Overexpression of Reticulon 3 Enhances CNS Axon Regeneration and Functional Recovery after Traumatic Injury

CNS neurons are generally incapable of regenerating their axons after injury due to several intrinsic and extrinsic factors, including the presence of axon growth inhibitory molecules. One such potent inhibitor of CNS axon regeneration is Reticulon (RTN) 4 or Nogo-A. Here, we focused on RTN3 as its contribution to CNS axon regeneration is currently unknown. We found that RTN3 expression correlated with an axon regenerative phenotype in dorsal root ganglion
neurons (DRGN) after injury to the dorsal columns, a well-characterised model of spinal cord injury. Overexpression of RTN3 promoted disinhibited DRGN neurite outgrowth in vitro and dorsal column axon regeneration/sprouting and electrophysiological, sensory and locomotor functional recovery after injury in vivo. Knockdown of protrudin, however, ablated RTN3-enhanced neurite
outgrowth/axon regeneration in vitro and in vivo.
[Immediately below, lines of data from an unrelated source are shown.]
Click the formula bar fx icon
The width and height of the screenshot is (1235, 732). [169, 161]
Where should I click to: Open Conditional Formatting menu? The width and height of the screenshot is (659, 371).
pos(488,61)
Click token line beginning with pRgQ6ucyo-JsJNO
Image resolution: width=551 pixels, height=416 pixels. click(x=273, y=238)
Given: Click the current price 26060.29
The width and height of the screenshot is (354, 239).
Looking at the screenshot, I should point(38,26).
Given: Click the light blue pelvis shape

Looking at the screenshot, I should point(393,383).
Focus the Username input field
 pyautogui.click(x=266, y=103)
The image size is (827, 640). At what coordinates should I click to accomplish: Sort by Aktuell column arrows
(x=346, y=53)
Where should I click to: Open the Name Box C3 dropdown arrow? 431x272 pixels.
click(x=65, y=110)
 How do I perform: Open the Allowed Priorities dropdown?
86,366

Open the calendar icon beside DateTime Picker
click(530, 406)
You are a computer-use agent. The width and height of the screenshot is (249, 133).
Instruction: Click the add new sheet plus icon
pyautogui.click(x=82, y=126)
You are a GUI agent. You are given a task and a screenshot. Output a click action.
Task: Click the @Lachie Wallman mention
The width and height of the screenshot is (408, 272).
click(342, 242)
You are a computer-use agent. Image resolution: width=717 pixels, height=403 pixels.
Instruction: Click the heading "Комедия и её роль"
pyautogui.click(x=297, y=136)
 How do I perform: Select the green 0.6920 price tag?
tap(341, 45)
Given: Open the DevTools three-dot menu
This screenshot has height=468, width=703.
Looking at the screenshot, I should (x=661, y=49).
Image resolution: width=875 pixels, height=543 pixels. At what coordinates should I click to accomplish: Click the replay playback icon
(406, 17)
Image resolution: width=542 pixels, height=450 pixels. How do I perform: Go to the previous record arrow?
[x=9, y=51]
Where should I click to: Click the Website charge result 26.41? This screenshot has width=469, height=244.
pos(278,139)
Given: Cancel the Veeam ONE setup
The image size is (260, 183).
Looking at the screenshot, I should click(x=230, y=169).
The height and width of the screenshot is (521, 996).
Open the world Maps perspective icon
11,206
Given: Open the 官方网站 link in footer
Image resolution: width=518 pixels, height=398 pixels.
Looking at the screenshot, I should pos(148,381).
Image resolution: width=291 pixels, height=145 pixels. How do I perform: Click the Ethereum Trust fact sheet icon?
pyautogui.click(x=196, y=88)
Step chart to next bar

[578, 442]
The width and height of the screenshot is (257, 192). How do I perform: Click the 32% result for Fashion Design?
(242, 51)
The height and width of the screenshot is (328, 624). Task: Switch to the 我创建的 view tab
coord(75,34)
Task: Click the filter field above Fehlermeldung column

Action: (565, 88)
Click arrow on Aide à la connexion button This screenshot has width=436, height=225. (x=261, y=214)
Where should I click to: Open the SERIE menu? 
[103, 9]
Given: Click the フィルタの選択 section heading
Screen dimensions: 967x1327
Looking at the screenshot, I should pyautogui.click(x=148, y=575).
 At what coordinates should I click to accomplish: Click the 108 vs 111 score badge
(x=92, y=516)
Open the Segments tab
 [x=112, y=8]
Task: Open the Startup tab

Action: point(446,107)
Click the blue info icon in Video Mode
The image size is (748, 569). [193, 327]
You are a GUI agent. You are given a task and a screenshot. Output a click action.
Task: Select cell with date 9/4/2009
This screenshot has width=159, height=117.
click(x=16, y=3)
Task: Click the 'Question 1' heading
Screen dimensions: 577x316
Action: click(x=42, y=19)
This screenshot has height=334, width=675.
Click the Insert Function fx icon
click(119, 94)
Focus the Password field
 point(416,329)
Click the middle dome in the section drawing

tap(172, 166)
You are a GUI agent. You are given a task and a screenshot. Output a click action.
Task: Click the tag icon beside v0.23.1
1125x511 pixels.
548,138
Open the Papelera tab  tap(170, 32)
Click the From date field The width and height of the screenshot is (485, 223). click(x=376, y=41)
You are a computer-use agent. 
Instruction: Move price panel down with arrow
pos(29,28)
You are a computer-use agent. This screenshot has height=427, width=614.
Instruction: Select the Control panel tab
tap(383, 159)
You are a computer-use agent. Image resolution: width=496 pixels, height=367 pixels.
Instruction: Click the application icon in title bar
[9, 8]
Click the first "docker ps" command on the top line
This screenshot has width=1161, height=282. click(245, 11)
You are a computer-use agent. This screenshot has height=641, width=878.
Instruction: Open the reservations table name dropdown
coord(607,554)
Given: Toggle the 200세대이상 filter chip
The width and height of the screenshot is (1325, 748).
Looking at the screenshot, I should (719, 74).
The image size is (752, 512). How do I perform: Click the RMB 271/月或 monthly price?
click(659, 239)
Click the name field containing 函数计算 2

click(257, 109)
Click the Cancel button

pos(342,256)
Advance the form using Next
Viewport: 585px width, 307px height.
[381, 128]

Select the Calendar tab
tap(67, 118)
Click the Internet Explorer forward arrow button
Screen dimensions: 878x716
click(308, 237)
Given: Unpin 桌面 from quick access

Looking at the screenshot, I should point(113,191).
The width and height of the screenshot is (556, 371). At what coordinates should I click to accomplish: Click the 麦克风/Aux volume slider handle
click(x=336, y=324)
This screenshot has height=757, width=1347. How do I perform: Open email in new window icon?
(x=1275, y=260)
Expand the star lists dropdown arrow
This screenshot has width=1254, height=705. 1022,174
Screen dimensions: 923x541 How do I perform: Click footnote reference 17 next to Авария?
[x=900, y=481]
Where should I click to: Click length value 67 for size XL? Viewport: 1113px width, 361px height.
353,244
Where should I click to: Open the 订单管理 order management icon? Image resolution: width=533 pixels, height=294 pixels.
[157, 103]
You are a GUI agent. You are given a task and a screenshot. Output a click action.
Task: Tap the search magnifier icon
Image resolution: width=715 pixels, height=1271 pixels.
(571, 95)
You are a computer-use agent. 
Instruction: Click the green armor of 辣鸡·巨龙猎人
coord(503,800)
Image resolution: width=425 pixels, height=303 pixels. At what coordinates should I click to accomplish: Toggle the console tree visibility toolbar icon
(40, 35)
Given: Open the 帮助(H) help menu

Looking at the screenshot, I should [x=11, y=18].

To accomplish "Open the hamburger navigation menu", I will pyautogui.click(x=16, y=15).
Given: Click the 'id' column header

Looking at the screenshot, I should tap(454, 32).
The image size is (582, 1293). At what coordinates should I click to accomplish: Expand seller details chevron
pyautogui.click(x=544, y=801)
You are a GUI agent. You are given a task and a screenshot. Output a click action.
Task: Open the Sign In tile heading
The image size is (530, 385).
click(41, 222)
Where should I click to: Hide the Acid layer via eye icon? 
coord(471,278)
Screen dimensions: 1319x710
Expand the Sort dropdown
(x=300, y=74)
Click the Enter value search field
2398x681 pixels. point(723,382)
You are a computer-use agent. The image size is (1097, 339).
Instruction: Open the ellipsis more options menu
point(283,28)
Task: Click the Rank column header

Moreover, overexpression of RTN3 in a second model of CNS injury, the optic nerve crush injury model, enhanced retinal ganglion cell (RGC) survival, disinhibited neurite outgrowth in vitro and survival and axon regeneration in vivo, an effect that was also dependent on protrudin. These results demonstrate that RTN3 enhances neurite
outgrowth/axon regeneration in a protrudin-dependent manner after both spinal cord and optic nerve injury.